### EXTRACT
# [Wet Thumb Forum]-start of my new tank



## IUnknown (Feb 24, 2004)

Set up my 18 gallon this weekend.


----------



## IUnknown (Feb 24, 2004)

Set up my 18 gallon this weekend.


----------



## Cody (Jun 26, 2004)

Looks great! I don't know why more people don't use black backgrounds and dark substrates. Shows off the plants and fish perfectly IMO. What kind of substrate are you using?


----------



## imported_Svennovitch (Feb 1, 2003)

IUnknown,

you are off to a great start with your tank! Very nice picture with great colors! 
Could you tell us a bit more about this setup (lighting, substrate, fertilization regimen, plants, fish,...)?

Thank you,
Sven


----------



## Guest (Jul 20, 2003)

Good start.

How much light do you have ?

Your Glossostigma elatinoides is growing vertically

Join as at www.njas.net


----------



## IUnknown (Feb 24, 2004)

I am using eco-complete substrate. I am going to write up a journal with all the pictures from setting it up, so more details later. It is a 18T with 62 watts. The glosso is growing vertically because I had just planted it that day. Hopefully it will do fine in the 18T, I had had it growing great in the 10 gallon before.


----------

### AIM
Retype the aquarium thread word for word, starting with "Could you tell" and going on through "Good start.". These lines have no connection to the aquarium thread above.

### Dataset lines
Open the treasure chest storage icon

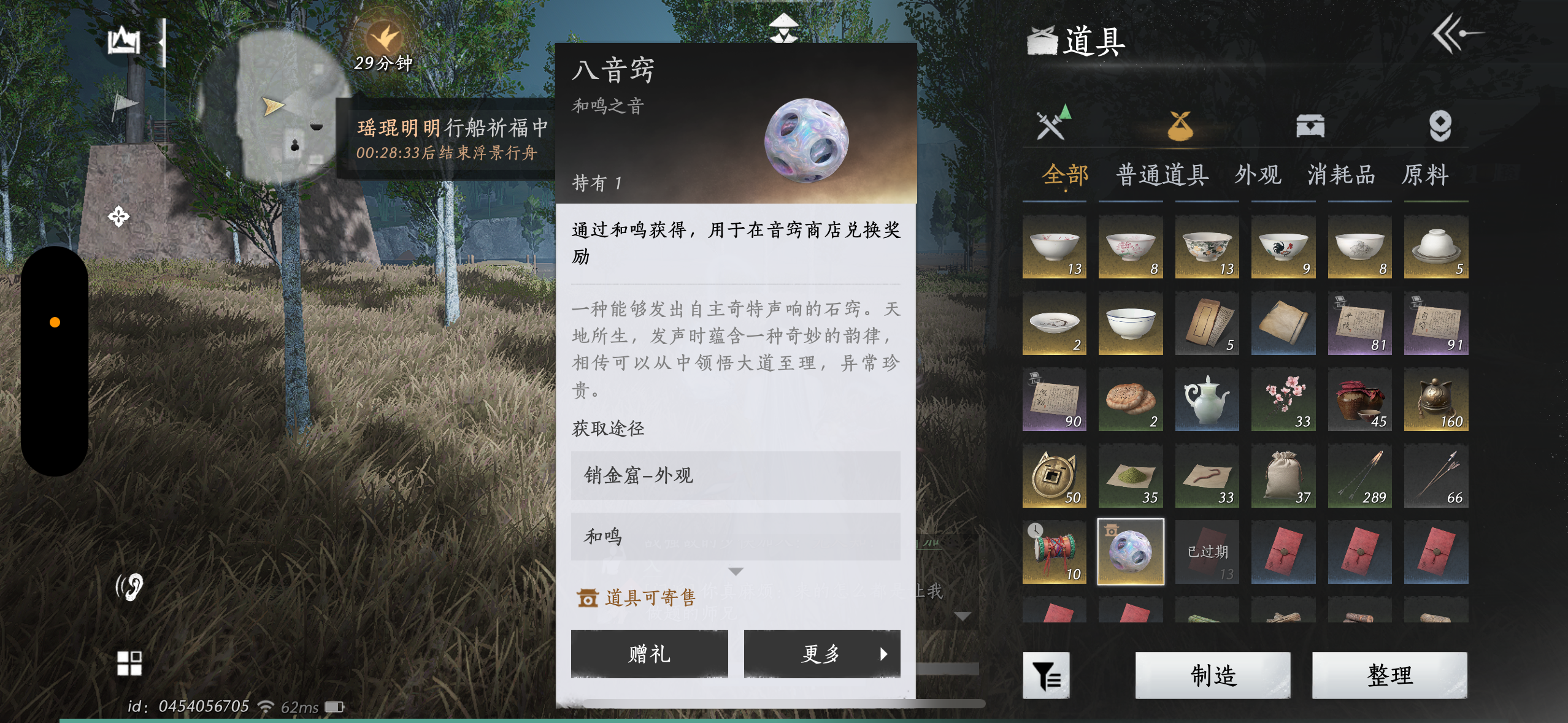coord(1310,126)
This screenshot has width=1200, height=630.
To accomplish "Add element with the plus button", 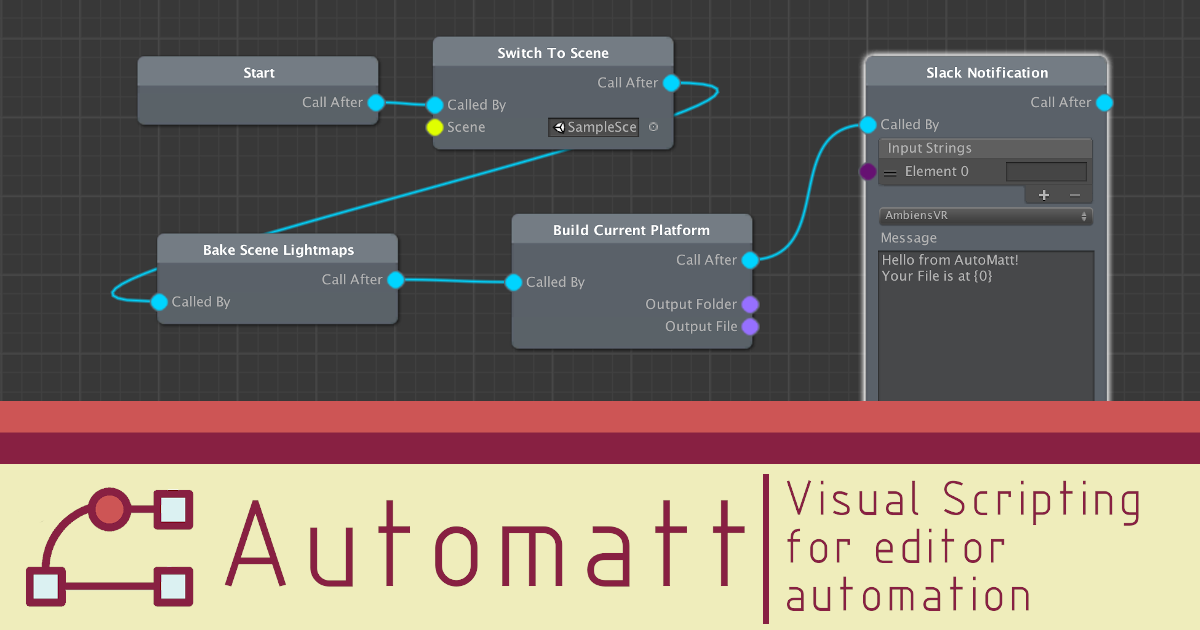I will pyautogui.click(x=1044, y=195).
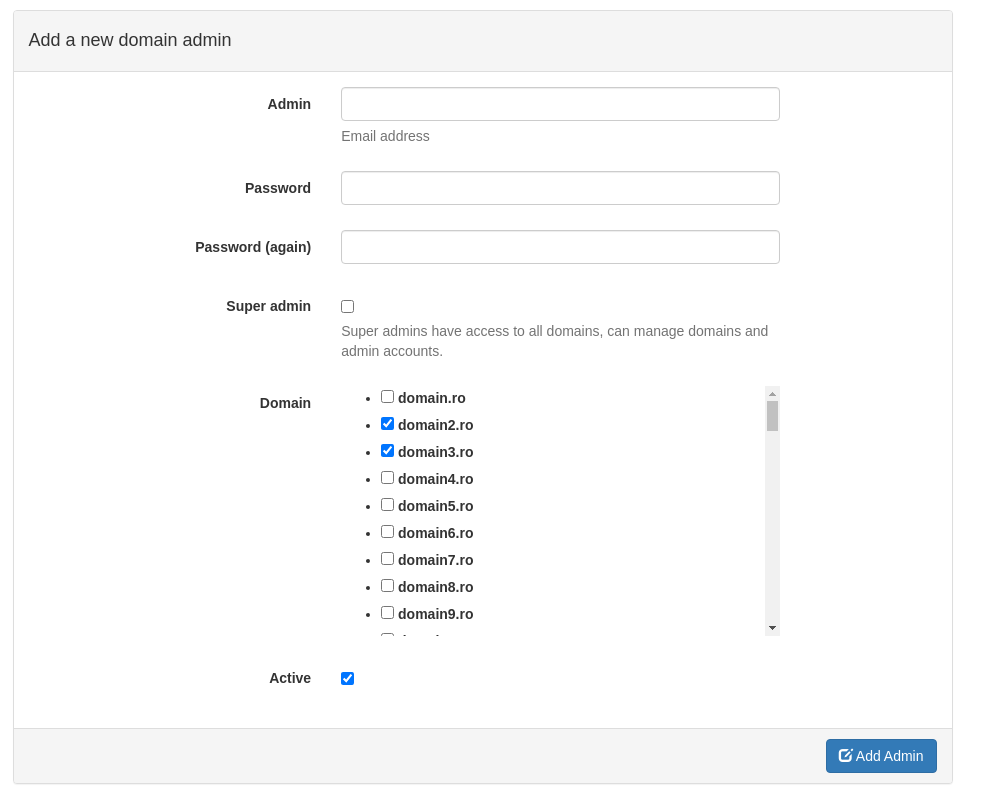The image size is (997, 796).
Task: Click the Password (again) input field
Action: pos(560,246)
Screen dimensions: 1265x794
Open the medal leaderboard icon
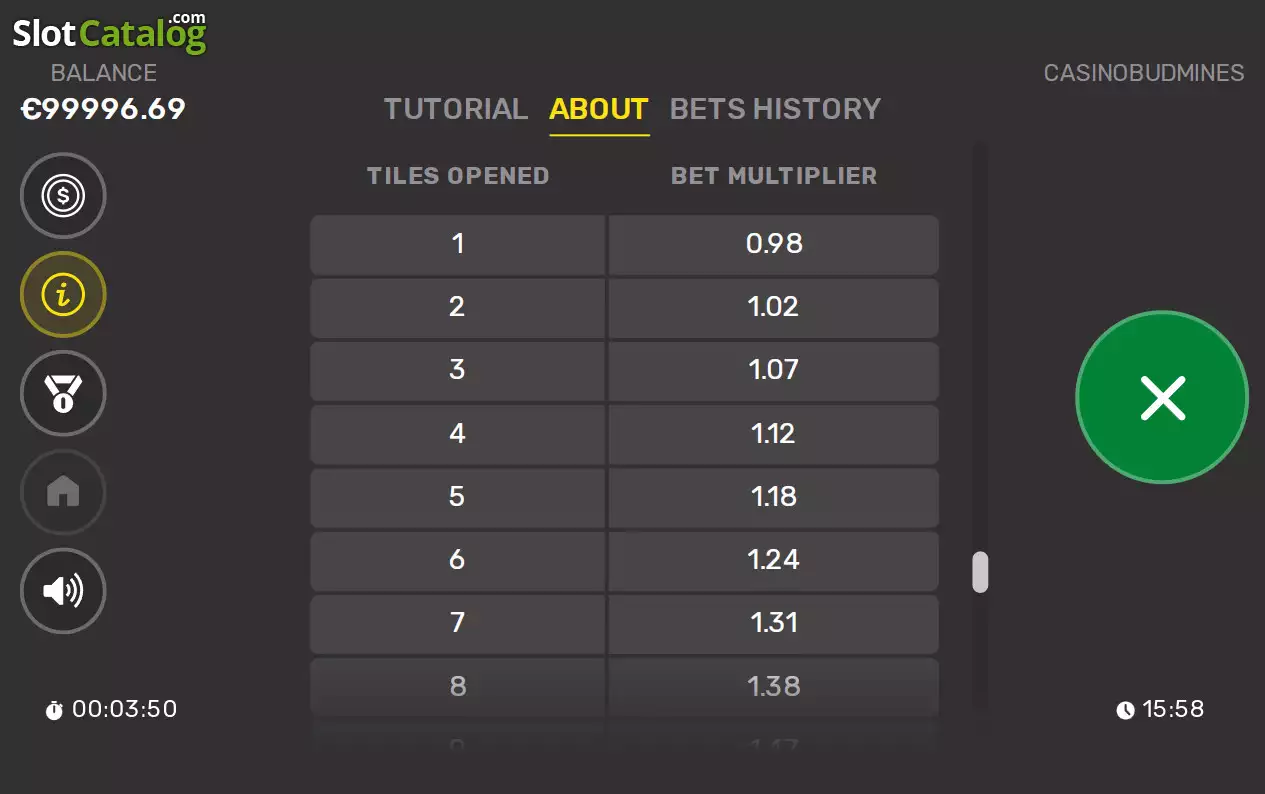coord(63,394)

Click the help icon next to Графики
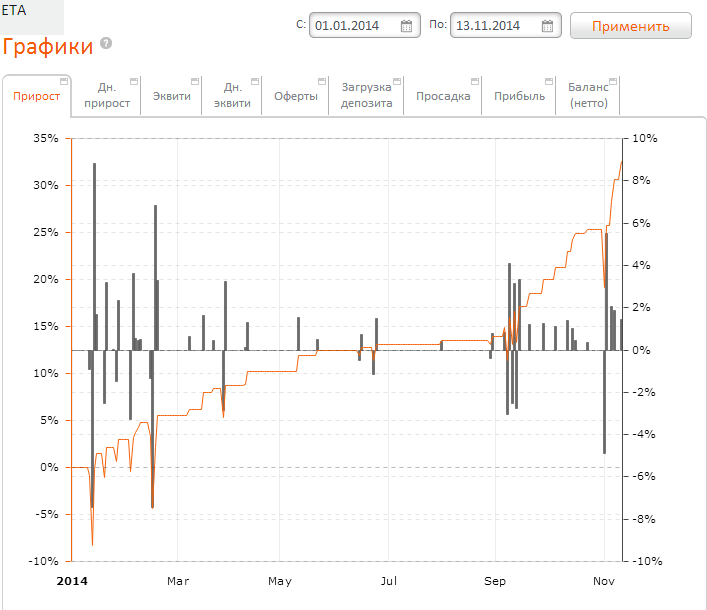point(106,44)
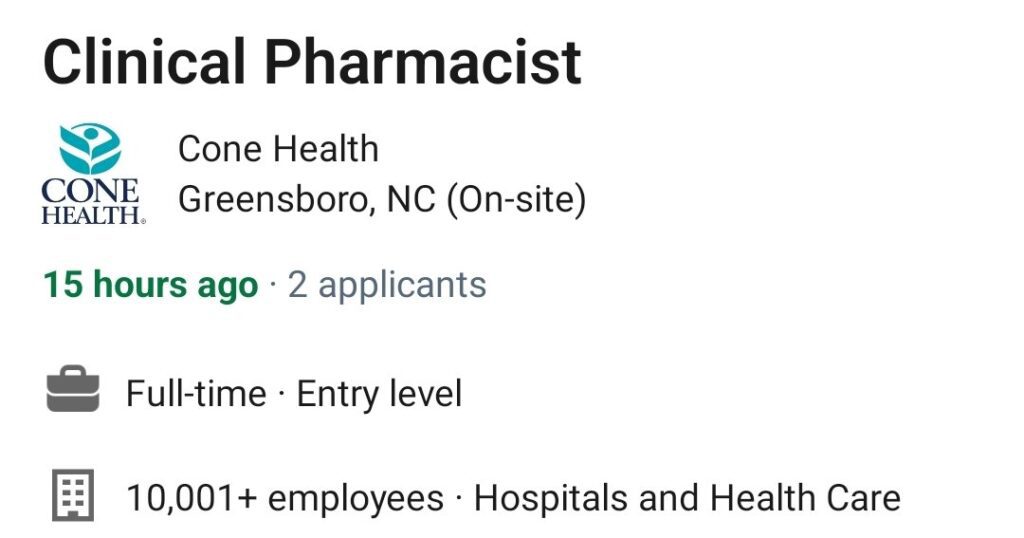Click the (On-site) workplace label
The width and height of the screenshot is (1024, 538).
pos(516,199)
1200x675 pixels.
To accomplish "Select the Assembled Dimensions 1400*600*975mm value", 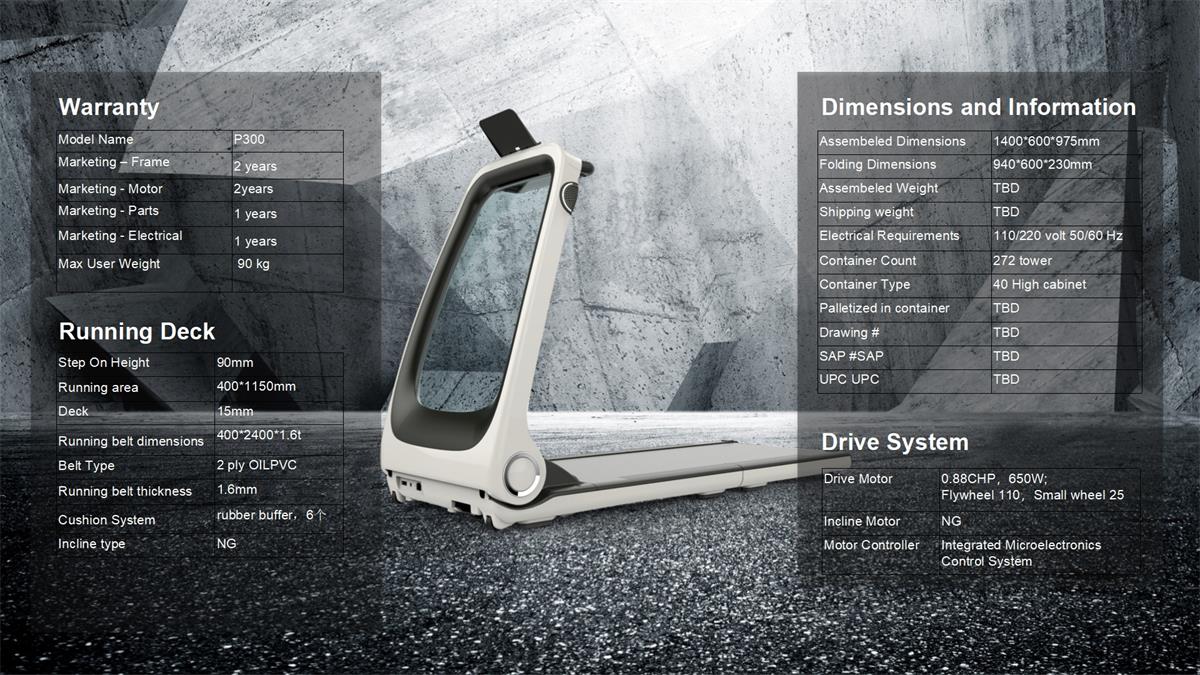I will (x=1045, y=141).
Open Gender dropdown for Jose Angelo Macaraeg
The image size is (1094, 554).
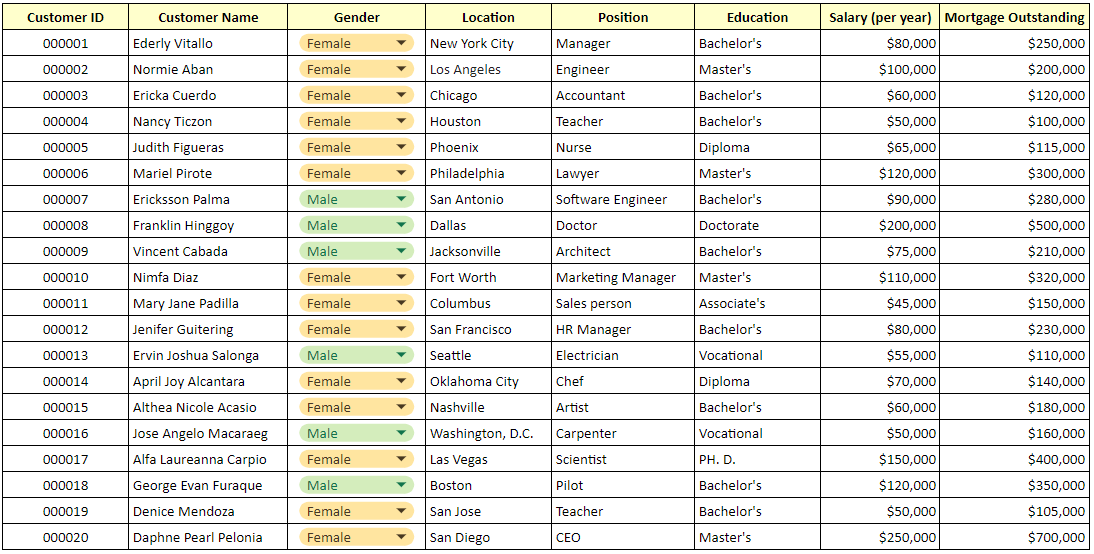click(401, 433)
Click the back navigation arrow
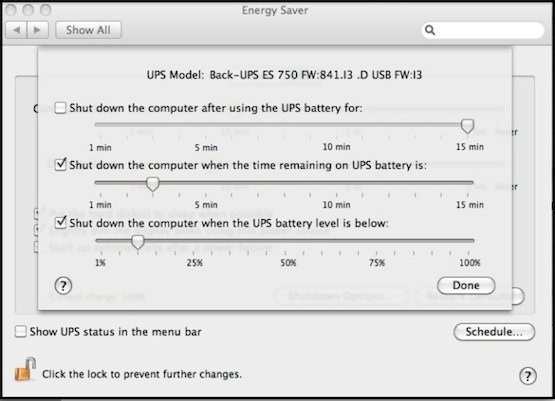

### SOLUTION FOR THIS TASK
Could you tell us a bit more about this setup (lighting, substrate, fertilization regimen, plants, fish,...)?

Thank you,
Sven


----------



## Guest (Jul 20, 2003)

Good start.